総務省は早ければ10月にも,「インターネットただ乗り問題」などにメスを入れるべく,調査研究会を立ち上げる方針を明らかにした。

 インターネットただ乗り論とは,インターネット上でコンテンツ配信などを手掛ける事業者も,インフラの維持費などを負担するべきという考え方。動画配信などを提供するサービス事業者に追加料金を課す,利用量の多いユーザーの通信料を値上げする--などの方策が考えられる。

 これは,P2Pファイル交換ソフトや動画配信の普及に伴い,通信トラフィックが増加したことで浮上してきた問題である。通信事業者やプロバイダは,トラフィックの増大で通信設備の増強を求められている。多くのプロバイダは定額制でサービスを提供しているため,支出が増加しているにもかかわらず,収入が増えにくい状況。一部のプロバイダは,このままではネットワークを維持できないとの悲鳴を上げている。

 総務省が立ち上げる調査研究会では,インターネットのインフラを構築・維持する通信事業者やプロバイダと,その上でサービスを提供するコンテンツ事業者やサービス事業者の間での適正なコスト負担について議論する見込み。ただし,調査研究会のメンバーは現時点では未定。
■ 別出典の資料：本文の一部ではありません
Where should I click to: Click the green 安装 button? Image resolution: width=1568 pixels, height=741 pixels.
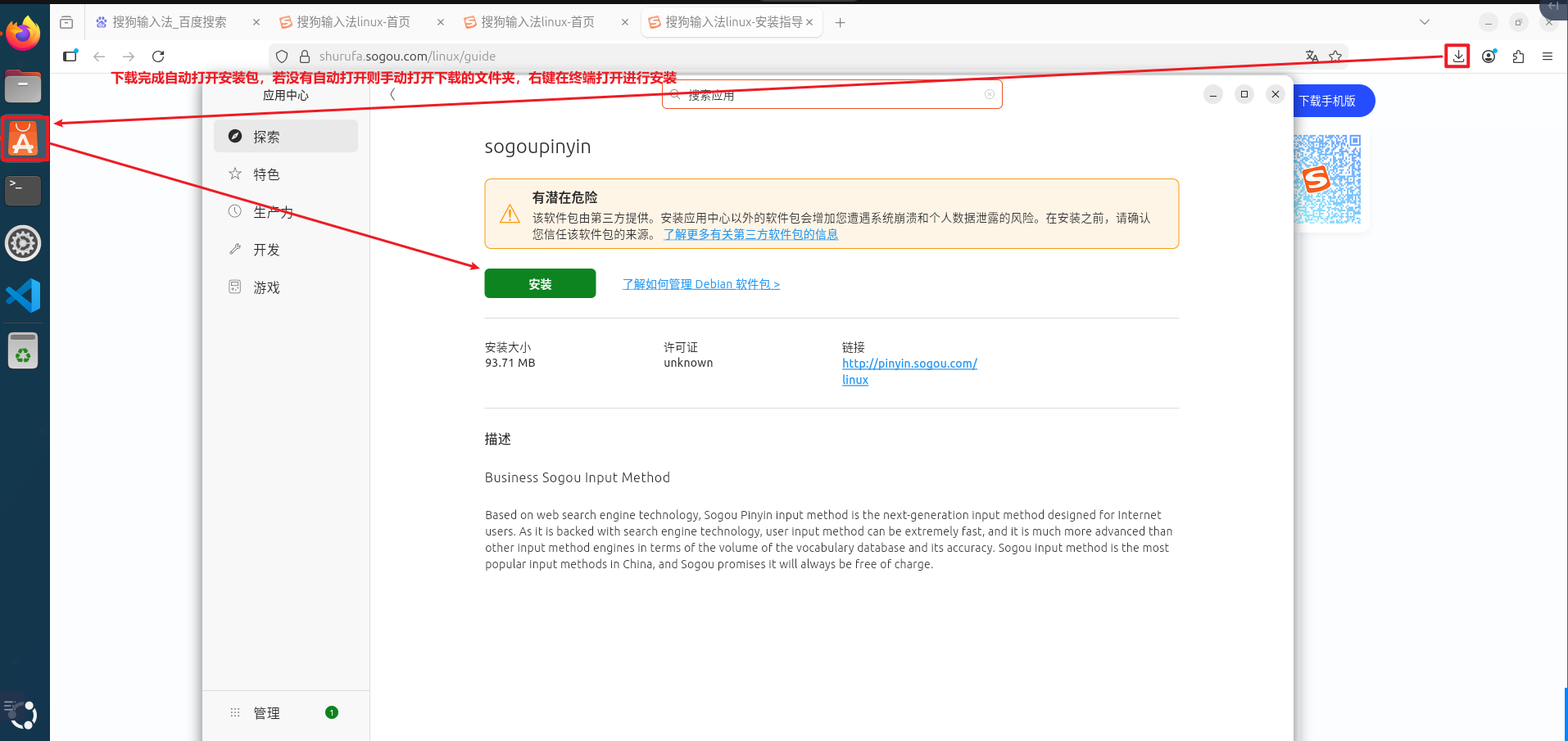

「関係者や学識経験者などバランスを取って声を掛けていくつもりだ」(総務省)とした。

 調査研究会では,コスト負担だけでなくインタフェースの中立性に関する問題も議論する。インタフェースの中立性とは,通信事業者がコンテンツ事業者や端末メーカーに対して,公平にサービスや技術情報を提供すべきという考え方。研究会では,通信事業者自身がコンテンツ事業に乗り出す場合,コンテンツ事業者のサービスと自社のサービスを区別して取り扱うことの是非などを議論する見通しだ。

 インターネットだけでなく,携帯電話のブラウザフォン・サービス,次世代ネットワーク(NGN)なども議論の対象にする。「議論が進むと対象を絞る可能性はあるが,現時点ではIPネットワーク全般を広く取り扱う方針としている」(総務省)。

 なおこの調査研究会は,9月13日に公開された「IP化の進展に対応した競争ルールの在り方に関する懇談会」の最終報告を受けて設置を決めた。総務省はこの最終報告を受けて,「新競争促進プログラム2010」という競争ルールを打ち出す。同プログラムは多岐にわたる論点を含んでおり,ほかにも多くの調査研究会が設置される見通しだ。